Mamadou est venu consulter cet après-midi. Etudiant en niveau DEA, il est hospitalisé ici depuis quelques jours et souffre de psychose liée à une consommation abusive de cannabis. La démarche nonchalante, la maladie a fini par l’éloigner des amphithéâtres. Accompagné de sa maman qui souffre aussi de la situation, le malade trentenaire se plaint de douleur due aux injections reçues le matin. « Cet enfant me fatigue », lance la maman, visiblement brisée et inquiète pour l’avenir de son fils. Son médecin-traitant décide devant nous de taire la pathologie mentale dont souffre exactement ce jeune étudiant. Troubles affectifs, troubles obsessionnels compulsifs, troubles d’alimentation d’anxiété et de la personnalité…Reste que le tableau qui revient le plus souvent est la schizophrénie. Pourtant cette pathologie mentale est courante chez les jeunes et constitue une modification du fonctionnement du cerveau qui perturbe le processus de la pensée et du jugement, la perception sensorielle et la capacité d’interpréter ou de réagir de façon appropriée à des situations. Mais pour le cas du Sénégal, ces troubles sont souvent précipités par l’abus de drogues, d’inhalants, mais surtout de cannabis. Comme Mamadou, ils sont de plus en plus nombreux, les jeunes dont l’usage de drogue a conduit à l’internement au niveau d’une structure psychiatrique. « La couche jeune peut être intéressée pour plusieurs raisons. Certains jeunes peuvent développer une schizophrénie, une psychose maniaco-dépressive…Mais nous recevons de plus en plus dans nos structures des jeunes qui présentent des problèmes psychiatriques liés à l’usage des troubles addictifs. Soit c’est l’alcool, la drogue (dure, ou le cannabis). Et on se rend compte que près de 30 à 40% de nos consultations qui tournent autour des jeunes entre 16 et 30 ans concernent la drogue », renseigne le Dr Léopold Boissy psychiatre à Thiaroye.
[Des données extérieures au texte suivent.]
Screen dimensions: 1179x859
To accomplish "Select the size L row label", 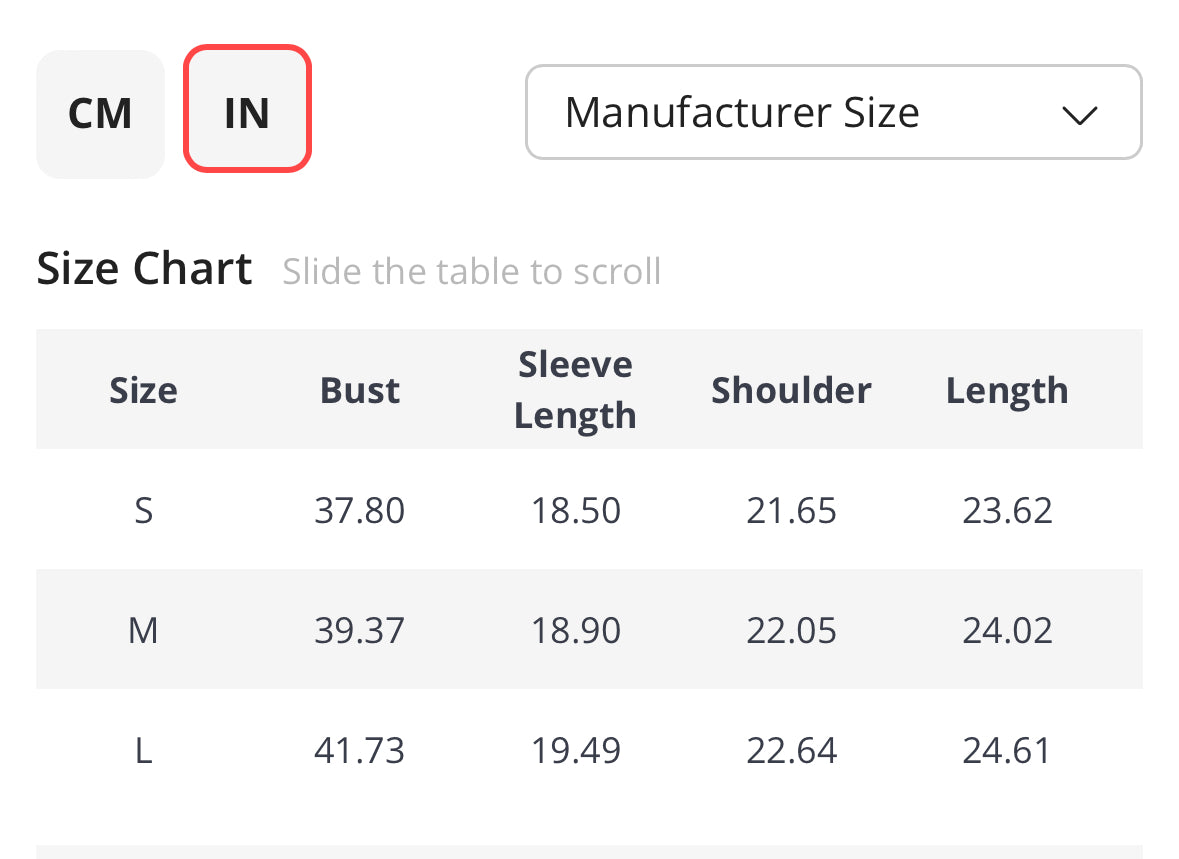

En effet, dans toutes les structures sanitaires, ce sont surtout les jeunes entre 18 et 30 ans faisant usage de drogues qui sont victimes des troubles mentaux. Toutefois, même si les problèmes d’usage d’alcool ou d’autres drogues sont très liés à ceux de santé mentale des jeunes, il est à préciser qu’ils agissent diversement les uns sur les autres. D’après le docteur Boissy : « les problèmes de santé mentale peuvent précéder l’usage d’alcool ou d’autres drogues et provenir par exemple de facteurs génétiques ou autres. De la même manière, ces pathologies mentales peuvent se développer très rapidement à cause de l’usage d’alcool ou d’autres drogues ».